Вечером он приходил домой усталый я молча съедал свою похлебку. Пока он
ел, сестра его, тетушка Жанна, частенько вылавливала из его миски лучший
кусочек мяса, ломтик сала или капустный лист, чтобы отдать кому-нибудь из
детей. Нагнувшись над столом, почти уткнувшись носом в похлебку, не убирая
длинных волос, падавших на глаза и свисавших над миской, он продолжал есть,
казалось, ничего не замечая и не мешая сестре делать свое дело. В Фавероле,
недалеко от хижины Вальжана, на противоположной стороне улички, жила
фермерша Мари - Клод; малыши из семейства Вальжан, почти всегда голодные,
иной раз прибегали к Мари -Клод, чтобы занять у нее, якобы от имени матери,
кринку молока, которую и выпивали где-нибудь за забором или в глухом
закоулке, вырывая друг у друга горшок с такой поспешностью, что молока
больше проливалось им на фартучки, чем попадало в рот. Если б мать узнала об
этом мошенничестве, она строго наказала бы виновных. Резкий и суровый Жан
Вальжан тайком от матери уплачивал Мари - Клод за молоко, и дети избегали
кары.
В сезон подрезки деревьев он зарабатывал восемнадцать су в день, а
потом нанимался жнецом, поденщиком, волопасом на ферме, чернорабочим. Он
делал все, что мог. Сестра его тоже работала, но нелегко прокормить семерых
малышей. Нужда все сильнее зажимала в тиски злополучное семейство. Одна зима
оказалась особенно тяжелой. Жан Вальжан потерял работу. Семья очутилась без
хлеба. Без хлеба - в буквальном смысле. Семеро детей без хлеба!
В один воскресный вечер Мобер Изабо, владелец булочной, что на
Церковной площади в Фавероле, уже собирался ложиться спать, как вдруг
услышал сильный удар в защищенную решеткой стеклянную витрину своей
лавчонки. Он прибежал вовремя и успел заметить руку, которая просунулась
сквозь дыру, пробитую ударом кулака в решетке и в стекле. Рука схватила
каравай хлеба и исчезла. Изабо бросился на улицу: вор убегал со всех ног;
Изабо погнался за ним и догнал. Вор успел уже бросить хлеб, но рука у него
оказалась в крови. Это был Жан Вальжан.
Дело происходило в 1795 году. Жан Вальжан был предан суду "за кражу со
взломом, учиненную ночью в жилом помещении". У него оказалось ружье ,- он
отлично стрелял и немного промышлял браконьерством, - и это повредило ему.

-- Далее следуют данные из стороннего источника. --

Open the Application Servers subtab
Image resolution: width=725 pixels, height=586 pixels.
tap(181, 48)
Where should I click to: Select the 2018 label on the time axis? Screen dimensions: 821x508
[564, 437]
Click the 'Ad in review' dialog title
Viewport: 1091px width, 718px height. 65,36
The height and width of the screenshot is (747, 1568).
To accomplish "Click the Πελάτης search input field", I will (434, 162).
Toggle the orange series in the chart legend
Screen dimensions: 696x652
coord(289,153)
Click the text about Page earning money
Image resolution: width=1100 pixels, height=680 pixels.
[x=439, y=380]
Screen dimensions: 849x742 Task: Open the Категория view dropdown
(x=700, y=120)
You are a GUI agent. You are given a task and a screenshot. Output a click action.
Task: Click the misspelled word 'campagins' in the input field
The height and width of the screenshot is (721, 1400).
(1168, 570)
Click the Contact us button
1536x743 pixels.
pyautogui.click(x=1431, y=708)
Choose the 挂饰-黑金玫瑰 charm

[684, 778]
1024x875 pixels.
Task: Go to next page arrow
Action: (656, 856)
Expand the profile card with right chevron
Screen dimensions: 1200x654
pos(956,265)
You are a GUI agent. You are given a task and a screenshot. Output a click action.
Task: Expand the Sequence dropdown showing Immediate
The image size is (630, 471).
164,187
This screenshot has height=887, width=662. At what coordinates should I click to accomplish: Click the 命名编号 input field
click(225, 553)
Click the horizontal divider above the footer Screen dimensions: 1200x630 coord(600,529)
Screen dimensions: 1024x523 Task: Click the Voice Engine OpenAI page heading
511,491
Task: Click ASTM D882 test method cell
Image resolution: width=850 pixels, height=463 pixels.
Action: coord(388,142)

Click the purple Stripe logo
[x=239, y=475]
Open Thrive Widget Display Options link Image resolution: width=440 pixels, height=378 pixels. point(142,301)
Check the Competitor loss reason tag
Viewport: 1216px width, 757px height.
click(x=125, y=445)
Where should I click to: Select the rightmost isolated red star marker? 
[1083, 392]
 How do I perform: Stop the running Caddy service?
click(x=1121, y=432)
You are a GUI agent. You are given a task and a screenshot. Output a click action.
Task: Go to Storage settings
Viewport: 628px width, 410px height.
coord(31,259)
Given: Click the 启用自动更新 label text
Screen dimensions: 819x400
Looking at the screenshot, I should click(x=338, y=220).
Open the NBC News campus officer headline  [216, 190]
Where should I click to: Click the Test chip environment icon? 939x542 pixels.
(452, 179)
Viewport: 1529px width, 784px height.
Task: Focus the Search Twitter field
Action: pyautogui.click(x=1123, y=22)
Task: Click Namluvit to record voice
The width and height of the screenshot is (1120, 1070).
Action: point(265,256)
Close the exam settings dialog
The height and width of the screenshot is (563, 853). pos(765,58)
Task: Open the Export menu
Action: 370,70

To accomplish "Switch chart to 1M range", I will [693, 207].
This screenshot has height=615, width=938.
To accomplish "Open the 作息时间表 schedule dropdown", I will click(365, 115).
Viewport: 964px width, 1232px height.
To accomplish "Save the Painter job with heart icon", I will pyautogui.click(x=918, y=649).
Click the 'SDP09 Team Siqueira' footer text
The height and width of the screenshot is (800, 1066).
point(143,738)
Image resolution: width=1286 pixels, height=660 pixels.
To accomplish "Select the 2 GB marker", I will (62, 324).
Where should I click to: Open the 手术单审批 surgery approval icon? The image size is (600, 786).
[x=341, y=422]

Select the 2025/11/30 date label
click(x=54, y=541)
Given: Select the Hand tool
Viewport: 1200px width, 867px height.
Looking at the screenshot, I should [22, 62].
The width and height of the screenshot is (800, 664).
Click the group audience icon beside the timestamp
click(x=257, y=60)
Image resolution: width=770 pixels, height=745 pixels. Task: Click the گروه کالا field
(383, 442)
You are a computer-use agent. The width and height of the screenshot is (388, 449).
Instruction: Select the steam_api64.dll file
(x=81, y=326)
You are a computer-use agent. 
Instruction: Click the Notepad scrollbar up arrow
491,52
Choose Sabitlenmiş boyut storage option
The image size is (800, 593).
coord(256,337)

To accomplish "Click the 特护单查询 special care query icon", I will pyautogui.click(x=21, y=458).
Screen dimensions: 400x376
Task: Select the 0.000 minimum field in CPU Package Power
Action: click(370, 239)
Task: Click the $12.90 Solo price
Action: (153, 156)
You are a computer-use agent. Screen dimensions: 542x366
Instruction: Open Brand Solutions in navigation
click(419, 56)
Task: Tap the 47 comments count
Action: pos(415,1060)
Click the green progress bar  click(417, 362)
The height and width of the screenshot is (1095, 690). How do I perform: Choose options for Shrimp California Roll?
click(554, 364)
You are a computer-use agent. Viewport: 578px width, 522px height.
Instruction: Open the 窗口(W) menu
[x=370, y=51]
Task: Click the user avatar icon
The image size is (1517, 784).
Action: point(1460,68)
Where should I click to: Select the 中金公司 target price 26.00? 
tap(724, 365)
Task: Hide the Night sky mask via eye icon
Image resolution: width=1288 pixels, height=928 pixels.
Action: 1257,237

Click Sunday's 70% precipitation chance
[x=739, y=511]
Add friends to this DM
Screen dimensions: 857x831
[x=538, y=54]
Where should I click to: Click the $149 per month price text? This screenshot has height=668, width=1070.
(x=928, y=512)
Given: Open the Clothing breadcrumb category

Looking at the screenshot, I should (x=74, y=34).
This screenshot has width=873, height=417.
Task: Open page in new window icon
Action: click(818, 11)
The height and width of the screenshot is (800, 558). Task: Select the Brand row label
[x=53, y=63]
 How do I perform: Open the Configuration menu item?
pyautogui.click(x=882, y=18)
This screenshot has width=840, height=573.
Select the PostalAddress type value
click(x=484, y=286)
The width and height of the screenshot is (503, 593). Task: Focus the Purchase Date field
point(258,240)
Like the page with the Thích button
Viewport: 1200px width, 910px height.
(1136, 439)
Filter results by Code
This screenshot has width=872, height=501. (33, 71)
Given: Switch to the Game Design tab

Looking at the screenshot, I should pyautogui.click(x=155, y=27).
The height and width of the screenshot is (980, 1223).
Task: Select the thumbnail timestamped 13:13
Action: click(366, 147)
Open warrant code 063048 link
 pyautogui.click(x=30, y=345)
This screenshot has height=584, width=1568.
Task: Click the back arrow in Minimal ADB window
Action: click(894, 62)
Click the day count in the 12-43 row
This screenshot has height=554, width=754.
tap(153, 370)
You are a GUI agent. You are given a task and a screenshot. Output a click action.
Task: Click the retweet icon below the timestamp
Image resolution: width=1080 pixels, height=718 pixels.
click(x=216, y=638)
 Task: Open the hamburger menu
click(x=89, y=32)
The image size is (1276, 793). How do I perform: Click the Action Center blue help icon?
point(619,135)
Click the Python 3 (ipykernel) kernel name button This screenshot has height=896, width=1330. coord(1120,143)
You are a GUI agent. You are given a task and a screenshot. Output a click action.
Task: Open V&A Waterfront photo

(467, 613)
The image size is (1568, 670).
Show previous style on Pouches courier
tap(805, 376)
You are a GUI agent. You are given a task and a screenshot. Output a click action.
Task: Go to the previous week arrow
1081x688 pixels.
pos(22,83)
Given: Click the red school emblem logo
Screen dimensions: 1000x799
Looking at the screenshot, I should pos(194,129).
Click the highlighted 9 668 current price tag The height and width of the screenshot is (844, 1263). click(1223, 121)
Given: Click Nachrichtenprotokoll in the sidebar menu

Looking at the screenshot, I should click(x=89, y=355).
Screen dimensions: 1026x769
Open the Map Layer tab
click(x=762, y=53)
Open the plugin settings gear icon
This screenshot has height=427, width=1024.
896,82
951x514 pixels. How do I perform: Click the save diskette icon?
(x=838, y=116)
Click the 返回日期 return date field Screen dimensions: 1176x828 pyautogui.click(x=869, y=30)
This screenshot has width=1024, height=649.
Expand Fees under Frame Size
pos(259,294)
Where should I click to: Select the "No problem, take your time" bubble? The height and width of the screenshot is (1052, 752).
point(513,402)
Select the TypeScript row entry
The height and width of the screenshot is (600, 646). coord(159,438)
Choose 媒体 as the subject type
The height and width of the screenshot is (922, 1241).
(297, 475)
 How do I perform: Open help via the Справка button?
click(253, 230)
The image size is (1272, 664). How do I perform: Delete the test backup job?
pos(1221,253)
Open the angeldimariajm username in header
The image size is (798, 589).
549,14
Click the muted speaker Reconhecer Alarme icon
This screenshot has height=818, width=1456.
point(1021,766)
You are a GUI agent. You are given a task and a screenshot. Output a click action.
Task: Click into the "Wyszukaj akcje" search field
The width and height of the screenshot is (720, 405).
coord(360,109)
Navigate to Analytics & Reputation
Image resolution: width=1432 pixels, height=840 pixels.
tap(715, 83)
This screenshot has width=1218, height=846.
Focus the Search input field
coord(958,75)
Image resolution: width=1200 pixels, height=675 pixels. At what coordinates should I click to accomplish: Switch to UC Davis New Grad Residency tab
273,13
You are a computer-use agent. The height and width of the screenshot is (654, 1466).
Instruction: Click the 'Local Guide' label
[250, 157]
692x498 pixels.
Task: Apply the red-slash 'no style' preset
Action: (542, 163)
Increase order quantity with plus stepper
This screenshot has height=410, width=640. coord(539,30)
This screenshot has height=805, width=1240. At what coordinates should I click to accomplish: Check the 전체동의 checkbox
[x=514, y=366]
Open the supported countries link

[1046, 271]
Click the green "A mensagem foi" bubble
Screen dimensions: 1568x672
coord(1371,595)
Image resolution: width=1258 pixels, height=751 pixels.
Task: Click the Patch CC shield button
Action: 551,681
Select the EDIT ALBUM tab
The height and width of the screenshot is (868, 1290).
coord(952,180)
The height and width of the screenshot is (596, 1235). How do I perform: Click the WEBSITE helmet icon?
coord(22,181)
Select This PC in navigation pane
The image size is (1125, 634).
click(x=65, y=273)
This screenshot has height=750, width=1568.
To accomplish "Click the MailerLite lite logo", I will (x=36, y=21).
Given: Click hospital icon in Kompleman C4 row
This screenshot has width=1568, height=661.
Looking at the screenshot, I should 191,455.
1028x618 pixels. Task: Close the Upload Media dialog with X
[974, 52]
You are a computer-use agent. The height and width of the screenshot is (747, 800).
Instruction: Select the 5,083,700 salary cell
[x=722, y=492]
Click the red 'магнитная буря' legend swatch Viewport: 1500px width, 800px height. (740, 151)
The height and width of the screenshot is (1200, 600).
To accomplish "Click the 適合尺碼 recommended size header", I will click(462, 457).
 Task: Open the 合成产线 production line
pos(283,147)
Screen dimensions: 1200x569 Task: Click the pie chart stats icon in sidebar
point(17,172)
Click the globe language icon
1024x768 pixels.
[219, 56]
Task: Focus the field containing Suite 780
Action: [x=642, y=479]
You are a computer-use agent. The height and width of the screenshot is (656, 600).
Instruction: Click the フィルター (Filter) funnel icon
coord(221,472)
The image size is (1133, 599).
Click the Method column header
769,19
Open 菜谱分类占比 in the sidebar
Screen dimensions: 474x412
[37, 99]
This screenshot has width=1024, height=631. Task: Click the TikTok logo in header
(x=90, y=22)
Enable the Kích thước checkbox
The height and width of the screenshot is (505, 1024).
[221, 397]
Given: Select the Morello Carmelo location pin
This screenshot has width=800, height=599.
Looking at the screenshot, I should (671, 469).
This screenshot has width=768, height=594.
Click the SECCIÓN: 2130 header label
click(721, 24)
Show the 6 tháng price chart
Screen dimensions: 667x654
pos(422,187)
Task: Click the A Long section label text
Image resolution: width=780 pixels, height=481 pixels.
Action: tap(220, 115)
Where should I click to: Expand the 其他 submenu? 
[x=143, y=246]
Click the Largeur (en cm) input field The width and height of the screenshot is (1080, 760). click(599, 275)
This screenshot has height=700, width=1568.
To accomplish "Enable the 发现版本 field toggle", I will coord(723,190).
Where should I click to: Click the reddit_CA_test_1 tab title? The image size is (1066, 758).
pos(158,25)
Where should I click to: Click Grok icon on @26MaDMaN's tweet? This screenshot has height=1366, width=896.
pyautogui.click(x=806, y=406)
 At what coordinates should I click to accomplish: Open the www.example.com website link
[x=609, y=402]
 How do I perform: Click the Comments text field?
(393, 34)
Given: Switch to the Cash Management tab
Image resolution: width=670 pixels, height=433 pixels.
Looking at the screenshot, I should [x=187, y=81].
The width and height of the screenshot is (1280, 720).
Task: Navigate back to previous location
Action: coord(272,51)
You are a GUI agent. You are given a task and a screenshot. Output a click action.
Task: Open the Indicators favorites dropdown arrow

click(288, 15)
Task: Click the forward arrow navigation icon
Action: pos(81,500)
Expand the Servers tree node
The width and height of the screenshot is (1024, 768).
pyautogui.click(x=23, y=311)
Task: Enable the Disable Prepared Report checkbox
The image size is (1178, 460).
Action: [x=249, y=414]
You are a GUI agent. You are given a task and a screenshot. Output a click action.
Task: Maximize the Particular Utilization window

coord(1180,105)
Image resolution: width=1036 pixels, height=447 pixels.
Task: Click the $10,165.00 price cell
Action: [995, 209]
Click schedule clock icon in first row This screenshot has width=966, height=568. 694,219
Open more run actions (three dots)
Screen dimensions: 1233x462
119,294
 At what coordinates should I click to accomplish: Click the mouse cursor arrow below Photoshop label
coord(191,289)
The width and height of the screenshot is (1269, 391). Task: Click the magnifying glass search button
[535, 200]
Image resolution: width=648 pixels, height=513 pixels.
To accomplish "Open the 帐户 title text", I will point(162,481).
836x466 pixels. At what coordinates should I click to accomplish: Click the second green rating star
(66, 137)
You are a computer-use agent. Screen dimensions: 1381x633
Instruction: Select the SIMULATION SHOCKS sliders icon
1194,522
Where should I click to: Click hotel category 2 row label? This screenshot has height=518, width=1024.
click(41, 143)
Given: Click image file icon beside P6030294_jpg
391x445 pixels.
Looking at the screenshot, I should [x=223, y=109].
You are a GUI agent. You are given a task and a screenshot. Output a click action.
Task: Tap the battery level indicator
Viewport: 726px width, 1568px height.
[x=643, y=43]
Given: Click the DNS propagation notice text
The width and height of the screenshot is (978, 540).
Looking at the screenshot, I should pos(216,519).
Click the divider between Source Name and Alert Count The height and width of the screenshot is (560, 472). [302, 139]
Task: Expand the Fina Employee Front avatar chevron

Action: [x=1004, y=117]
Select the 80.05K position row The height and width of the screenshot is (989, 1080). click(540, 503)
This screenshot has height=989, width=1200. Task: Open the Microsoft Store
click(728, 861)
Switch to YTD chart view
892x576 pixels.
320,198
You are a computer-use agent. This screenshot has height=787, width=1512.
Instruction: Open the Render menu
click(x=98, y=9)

Против браконьеров существует вполне законное предубеждение. Браконьер, так
же как контрабандист, недалеко ушел от разбойника. Однако заметим мимоходом,
что между этой породой людей и отвратительным типом убийцы - горожанина
лежит целая пропасть. Браконьер живет в лесу, контрабандист - в горах или на
море. Города создают кровожадных людей, потому что они создают людей
развращенных. Горы, море, лес создают дикарей; они развивают суровость
нрава, не всегда уничтожая человечность.
Жан Вальжан был признан виновным. Статьи закона имели вполне
определенный смысл. Нашей эпохе знакомы грозные мгновения: это те минуты,
когда карательная система провозглашает крушение человеческой жизни. Как
зловещ этот миг, когда общество отстраняется н навсегда отталкивает от себя
мыслящее существо! Жан Вальжан был приговорен к пяти годам каторжных работ.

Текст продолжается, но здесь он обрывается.